Mr. van Dalen said that he kept his relationship with Mr. Steinberg from everyone but family and close friends, as a survival tactic.
“I was self-conscious that people might think that either I was shaped by him or advantaged through him — I would not allow either,” he told Steven Heller, a former senior art director of The Times who teaches at the School of Visual Arts, in an interview for the catalog of the Steinberg exhibition that Mr. van Dalen curated in 2004.
Mr. van Dalen taught life drawing at S.V.A. for many years, bringing to class chickens and rabbits from his menagerie of pets.
“Then he’d arrange for the human nudes,” Ms. van Dalen, his daughter, said.
In addition to his daughter, Mr. van Dalen is survived by a son, Jason; three grandchildren; and a brother, Leen. His wife, Rebecca Mays Owen, a psychologist, died in 2002. He credited her with opening his eyes to the social problems on the Lower East Side through her work as a city welfare caseworker.
Mr. van Dalen was also known for keeping white pigeons in his rooftop coop, a hobby that he started at age 12. The birds represented migration, freedom and peace to him, and he depicted them in his art.
In his painting, “Self-Portrait with Pigeon Coop Looking South” (2014), Mr. van Dalen stands on a ladder and releases the birds, who take flight toward the World Trade Center.
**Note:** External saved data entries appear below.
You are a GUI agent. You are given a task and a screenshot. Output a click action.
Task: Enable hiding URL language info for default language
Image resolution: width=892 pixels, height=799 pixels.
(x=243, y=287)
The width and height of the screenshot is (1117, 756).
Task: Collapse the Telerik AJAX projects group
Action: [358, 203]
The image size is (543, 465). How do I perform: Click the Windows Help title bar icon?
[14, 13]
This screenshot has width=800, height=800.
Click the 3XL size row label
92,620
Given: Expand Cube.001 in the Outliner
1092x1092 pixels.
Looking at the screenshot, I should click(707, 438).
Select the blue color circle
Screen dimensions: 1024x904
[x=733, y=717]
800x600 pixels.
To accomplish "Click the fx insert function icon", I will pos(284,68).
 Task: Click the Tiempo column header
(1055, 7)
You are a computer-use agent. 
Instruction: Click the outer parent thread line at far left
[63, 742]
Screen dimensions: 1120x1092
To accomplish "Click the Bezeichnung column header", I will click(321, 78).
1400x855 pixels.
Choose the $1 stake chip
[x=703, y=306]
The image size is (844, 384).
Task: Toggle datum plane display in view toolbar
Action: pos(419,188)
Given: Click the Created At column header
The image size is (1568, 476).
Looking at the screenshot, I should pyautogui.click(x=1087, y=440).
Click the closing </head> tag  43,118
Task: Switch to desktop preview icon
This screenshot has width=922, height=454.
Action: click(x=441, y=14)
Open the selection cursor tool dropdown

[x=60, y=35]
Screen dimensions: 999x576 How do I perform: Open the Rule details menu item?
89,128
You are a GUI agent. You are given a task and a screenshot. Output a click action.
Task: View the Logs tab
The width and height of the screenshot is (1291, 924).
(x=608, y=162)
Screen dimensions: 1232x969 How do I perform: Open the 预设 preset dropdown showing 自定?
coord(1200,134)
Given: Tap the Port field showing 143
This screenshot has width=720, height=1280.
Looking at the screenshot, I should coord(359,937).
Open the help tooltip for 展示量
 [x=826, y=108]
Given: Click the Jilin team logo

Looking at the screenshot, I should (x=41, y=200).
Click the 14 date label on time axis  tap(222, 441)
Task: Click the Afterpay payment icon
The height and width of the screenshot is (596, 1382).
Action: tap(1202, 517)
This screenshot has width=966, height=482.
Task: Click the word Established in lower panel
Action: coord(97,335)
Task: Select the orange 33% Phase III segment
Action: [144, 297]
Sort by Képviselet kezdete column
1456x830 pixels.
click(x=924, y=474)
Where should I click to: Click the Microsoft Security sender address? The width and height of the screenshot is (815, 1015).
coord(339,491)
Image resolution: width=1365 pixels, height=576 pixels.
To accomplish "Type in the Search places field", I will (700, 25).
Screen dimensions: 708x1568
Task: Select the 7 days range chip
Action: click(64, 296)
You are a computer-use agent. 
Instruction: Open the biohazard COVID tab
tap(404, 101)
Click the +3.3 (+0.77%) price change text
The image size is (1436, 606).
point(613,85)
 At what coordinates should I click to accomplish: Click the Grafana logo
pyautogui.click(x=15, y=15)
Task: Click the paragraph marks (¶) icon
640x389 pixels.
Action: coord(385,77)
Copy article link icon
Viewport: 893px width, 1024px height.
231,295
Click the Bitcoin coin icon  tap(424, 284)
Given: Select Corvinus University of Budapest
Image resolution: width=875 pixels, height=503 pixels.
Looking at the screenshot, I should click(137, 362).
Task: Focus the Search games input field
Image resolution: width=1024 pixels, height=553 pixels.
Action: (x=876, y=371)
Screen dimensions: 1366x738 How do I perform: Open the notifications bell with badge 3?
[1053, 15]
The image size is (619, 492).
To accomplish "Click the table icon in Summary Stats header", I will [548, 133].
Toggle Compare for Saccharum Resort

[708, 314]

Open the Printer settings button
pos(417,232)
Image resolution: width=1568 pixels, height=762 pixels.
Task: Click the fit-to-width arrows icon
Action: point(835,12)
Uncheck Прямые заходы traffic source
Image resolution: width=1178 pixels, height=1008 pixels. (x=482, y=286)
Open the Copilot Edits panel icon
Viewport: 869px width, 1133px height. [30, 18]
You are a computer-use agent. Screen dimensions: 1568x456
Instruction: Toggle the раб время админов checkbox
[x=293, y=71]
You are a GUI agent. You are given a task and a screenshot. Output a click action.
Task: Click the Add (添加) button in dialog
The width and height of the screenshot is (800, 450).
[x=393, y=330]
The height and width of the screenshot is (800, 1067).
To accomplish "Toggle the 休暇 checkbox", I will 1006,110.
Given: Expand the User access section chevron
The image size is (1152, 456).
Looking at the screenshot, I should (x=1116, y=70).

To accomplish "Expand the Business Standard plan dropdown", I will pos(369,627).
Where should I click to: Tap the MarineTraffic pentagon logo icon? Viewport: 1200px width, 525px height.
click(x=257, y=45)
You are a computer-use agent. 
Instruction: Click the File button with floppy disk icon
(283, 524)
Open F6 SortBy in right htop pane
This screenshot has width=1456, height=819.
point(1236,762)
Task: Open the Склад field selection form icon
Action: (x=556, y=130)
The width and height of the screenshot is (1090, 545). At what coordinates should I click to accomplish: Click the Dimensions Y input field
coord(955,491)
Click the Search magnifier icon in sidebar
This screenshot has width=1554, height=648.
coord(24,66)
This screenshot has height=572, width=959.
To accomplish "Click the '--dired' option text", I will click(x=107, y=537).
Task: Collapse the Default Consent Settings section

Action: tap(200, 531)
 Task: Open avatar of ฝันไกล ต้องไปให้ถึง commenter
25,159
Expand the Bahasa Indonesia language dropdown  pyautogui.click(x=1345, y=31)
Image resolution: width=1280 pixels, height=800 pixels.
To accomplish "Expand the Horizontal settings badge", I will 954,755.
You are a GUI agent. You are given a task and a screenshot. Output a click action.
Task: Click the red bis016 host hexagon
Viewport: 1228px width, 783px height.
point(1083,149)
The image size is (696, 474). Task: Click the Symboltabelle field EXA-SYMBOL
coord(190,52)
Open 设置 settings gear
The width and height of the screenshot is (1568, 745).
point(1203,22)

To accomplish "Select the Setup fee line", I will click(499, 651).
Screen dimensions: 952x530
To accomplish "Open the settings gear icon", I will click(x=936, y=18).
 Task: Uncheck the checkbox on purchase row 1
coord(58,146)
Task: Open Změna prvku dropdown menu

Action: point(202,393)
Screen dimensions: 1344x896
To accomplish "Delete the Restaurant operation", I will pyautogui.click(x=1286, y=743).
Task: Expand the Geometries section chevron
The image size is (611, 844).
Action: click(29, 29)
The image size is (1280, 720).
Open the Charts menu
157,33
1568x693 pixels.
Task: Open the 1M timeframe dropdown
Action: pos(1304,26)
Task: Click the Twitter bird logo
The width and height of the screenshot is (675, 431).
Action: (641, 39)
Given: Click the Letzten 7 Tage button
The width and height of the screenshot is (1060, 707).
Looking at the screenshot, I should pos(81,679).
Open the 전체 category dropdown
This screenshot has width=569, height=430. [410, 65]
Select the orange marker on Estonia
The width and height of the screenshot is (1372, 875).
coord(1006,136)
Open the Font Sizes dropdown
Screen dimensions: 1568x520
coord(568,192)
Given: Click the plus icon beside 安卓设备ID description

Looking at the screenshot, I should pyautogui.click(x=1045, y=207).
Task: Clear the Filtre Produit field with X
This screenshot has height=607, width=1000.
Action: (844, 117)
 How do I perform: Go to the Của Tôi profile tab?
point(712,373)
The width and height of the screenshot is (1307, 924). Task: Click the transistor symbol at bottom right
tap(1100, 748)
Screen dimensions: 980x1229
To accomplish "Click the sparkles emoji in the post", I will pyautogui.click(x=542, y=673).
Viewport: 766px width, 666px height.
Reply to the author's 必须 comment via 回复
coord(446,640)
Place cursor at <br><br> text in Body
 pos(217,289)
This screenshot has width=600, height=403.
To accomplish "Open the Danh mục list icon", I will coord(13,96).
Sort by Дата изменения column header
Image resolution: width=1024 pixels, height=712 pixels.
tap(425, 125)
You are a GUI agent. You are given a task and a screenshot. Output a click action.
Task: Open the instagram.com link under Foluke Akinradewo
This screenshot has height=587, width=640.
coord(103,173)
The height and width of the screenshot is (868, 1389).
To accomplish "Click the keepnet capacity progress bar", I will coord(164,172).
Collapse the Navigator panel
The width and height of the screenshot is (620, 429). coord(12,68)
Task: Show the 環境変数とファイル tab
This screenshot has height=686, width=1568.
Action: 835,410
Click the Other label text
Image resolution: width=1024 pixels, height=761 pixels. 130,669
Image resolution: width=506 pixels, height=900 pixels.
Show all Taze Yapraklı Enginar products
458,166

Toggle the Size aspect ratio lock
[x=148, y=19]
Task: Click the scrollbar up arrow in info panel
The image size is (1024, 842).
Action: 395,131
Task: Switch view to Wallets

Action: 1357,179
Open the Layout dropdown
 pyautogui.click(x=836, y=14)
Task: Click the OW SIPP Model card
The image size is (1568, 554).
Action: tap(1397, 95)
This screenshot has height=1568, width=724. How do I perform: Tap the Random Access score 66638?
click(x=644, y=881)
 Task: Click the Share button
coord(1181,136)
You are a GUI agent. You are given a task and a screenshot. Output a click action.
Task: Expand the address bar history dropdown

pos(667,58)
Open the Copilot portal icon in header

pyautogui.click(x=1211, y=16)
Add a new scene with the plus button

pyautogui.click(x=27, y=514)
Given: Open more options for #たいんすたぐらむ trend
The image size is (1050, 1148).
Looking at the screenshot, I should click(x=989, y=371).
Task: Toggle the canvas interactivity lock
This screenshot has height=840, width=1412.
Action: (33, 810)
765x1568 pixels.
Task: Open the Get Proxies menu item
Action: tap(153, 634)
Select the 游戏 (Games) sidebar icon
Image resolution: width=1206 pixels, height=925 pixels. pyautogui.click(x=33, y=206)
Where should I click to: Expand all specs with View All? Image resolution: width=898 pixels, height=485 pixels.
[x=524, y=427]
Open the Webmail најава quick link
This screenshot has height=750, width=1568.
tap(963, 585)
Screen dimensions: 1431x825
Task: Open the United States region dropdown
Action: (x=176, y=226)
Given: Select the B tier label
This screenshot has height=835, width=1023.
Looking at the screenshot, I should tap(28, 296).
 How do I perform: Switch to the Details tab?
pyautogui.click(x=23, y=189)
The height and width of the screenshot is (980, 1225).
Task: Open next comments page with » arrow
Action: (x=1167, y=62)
And, as cars move on Avenue A, Mr. van Dalen appears in another spot on the canvas, on East 10th Street, his cutout theater strapped to his back. In a companion painting, the pigeons come home.
Last year, he gave up the coop and the birds because of safety concerns.
“But once it was gone,” his daughter said, “he developed a flock of wild pigeons that he fed on the roof.”